With the secure access and shared visibility, blockchain can significantly speed up collaboration across:
- Academic and medical professionals to support joint research and publications
- Multiple banks working together for a syndicated loan
- Increased collaboration between service providers and end-users. For example, a user interface (UX) design can be iteratively validated with users.
One of the important capabilities of blockchain design is built-in security. It allows anyone on the network to define a unique identity supported by a combination of public and private encryption. This allows the parties to engage in transactions with a certain level of trust.
As we have recently seen, Facebook or Google can offer an identity service so users do not have to create separate usernames or passwords for every website they visit. In effect, Facebook or Google is providing the level of trust and validation. With blockchain platform it is possible to create a decentralized identity platform without depending on a single provider.
In addition to identity management, the technology can also support the management of electronic signature that can be stored within a blockchain network and can be unlocked to sign the electronic documents as needed.

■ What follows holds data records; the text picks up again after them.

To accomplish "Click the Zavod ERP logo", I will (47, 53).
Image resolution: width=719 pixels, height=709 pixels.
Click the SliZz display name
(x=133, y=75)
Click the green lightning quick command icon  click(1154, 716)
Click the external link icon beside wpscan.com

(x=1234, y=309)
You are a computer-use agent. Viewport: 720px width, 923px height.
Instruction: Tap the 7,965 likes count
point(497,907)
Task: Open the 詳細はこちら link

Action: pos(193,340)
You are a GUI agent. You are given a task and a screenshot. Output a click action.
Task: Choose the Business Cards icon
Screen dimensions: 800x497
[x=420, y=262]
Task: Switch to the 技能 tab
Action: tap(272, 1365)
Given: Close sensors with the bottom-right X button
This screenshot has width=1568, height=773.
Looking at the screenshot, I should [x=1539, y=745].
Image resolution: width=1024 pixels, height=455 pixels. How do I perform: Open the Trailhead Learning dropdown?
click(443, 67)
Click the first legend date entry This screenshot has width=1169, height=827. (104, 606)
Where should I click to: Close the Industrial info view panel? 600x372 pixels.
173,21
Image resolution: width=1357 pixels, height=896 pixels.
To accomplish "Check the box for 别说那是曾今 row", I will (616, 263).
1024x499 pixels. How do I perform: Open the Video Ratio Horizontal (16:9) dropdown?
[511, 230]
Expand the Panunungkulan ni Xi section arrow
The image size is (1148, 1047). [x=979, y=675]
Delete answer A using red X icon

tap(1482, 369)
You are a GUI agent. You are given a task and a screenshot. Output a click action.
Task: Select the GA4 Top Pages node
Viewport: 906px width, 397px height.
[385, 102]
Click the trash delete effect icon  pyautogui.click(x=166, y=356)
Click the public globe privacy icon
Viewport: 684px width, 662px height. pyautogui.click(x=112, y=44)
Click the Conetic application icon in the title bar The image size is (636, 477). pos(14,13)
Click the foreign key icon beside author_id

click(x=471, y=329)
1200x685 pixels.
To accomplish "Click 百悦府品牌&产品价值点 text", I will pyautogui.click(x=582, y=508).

Once we crack the code of identity management with blockchain, it will open up a host of possibilities of managing personal records including:
Health records: Consumers may be able to store their health records on a secure blockchain and allow select providers to access and update their medical history. Hospitals and providers may not have to struggle with the multitude of health record systems and lack of interoperability. The patients would enjoy the ease of managing their health records and portability.
Credit history: Given the news of Equifax's breach this may be a good time to ponder how we could leave our important credit histories in the hands of a single company that could not keep them secure. A distributed, open, and yet secure platform to control your credit history seems like a good goal to shoot for. Blockchain may just help make that goal a reality.
There are many other applications but I hope this gives you a good sense of the possibilities. Of the various industries, financial and compliance applications are predicted to benefit the most from blockchain and seem to have the highest level of interest and investment.